Insegno per due motivi: per l’aspetto umano e per quello linguistico. Soprattutto mi piace l’interlingua – la lingua di mezzo. Mi piace la sua creatività, mi piacciono gli errori che fanno gli studenti mentre la imparano, mi piace che inventino parole che non esistono. La più bella di tutte, in questi anni, è stata la parola: “Debussolato”. In una classe di adolescenti tutti provenienti dall’Africa, un giorno uno di loro mi ha detto: “Senza di Lei siamo debussolati”. Perché la lingua e l’umanità insieme danno in regalo una bussola per vivere.

Imparare la lingua italiana per molti studenti è difficile perché spesso non sono scolarizzati nel Paese d’origine.
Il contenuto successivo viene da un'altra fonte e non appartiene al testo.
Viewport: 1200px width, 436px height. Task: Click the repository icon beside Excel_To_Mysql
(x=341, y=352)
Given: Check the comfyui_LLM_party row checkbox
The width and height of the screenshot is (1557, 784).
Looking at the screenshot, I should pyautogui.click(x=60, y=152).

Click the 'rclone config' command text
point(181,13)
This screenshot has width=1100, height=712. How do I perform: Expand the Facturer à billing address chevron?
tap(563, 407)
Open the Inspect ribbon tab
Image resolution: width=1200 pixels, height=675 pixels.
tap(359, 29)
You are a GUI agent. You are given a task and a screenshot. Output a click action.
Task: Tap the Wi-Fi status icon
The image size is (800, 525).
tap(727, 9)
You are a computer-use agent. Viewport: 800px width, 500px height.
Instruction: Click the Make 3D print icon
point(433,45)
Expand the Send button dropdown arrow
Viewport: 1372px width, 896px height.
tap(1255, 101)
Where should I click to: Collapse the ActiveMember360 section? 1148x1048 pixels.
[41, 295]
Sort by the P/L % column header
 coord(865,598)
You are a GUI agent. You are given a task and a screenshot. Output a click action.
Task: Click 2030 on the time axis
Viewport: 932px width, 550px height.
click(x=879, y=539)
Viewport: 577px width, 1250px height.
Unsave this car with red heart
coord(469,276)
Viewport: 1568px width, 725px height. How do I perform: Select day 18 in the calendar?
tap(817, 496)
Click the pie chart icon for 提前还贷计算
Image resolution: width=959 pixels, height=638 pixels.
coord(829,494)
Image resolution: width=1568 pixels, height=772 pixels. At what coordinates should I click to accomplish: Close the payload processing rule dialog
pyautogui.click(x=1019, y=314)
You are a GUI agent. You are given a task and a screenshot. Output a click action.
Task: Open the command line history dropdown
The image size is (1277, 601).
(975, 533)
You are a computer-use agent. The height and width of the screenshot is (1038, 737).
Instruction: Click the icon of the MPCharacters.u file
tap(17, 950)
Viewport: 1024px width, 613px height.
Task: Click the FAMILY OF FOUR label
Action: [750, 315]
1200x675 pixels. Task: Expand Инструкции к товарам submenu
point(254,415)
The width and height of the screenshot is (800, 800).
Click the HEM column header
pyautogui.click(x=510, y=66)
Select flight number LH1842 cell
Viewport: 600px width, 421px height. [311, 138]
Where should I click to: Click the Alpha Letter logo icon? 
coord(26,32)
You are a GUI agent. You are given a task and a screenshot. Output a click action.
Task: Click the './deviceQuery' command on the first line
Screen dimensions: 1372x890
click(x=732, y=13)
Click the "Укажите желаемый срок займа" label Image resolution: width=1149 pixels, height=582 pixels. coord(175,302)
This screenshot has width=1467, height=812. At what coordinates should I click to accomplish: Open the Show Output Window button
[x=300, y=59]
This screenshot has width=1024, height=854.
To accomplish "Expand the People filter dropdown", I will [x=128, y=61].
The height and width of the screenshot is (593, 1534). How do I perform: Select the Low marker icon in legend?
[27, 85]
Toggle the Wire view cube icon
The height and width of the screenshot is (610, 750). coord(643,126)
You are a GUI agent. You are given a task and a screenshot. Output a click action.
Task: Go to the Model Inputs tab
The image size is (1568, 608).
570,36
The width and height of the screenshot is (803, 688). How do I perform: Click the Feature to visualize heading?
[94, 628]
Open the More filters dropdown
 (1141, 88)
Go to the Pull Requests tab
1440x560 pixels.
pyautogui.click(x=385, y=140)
Parlo degli adulti soprattutto. A lezione, le loro facce quando ascoltano sono serie, lo sforzo che fanno è pesante, la dolcezza e la lentezza con cui procedono è commovente. Un insegnante prova  ammirazione per queste persone, per la fatica che fanno anche solo a tenere in mano la penna o a scrivere il loro nome su una linea dritta, per la felicità mista a rassegnazione che un bengalese di 50 anni, che qui in Italia ha sempre fatto il lavapiatti nel retro di un ristorante e che in Bangladesh non è mai andato a scuola, può provare nell’imparare a fare la propria firma o a leggere la parola “lavoro in nero”. Per questo avevo scritto un racconto che si intitola “L’imperfetto” perché Imperfetto è come si sente lo studente che non sa esprimersi, è il sistema politico e sociale che costringe queste persone a vivere sole e lontane da casa, è il sistema burocratico; ma è anche il tempo verbale che si usa per la narrazione. E avere le parole per raccontare fa bene. Insegnando italiano è come se desiderassi che tutte le persone che lo vogliono imparare, per studio, per necessità, per piacere o per lavoro possano sentirsi perfette.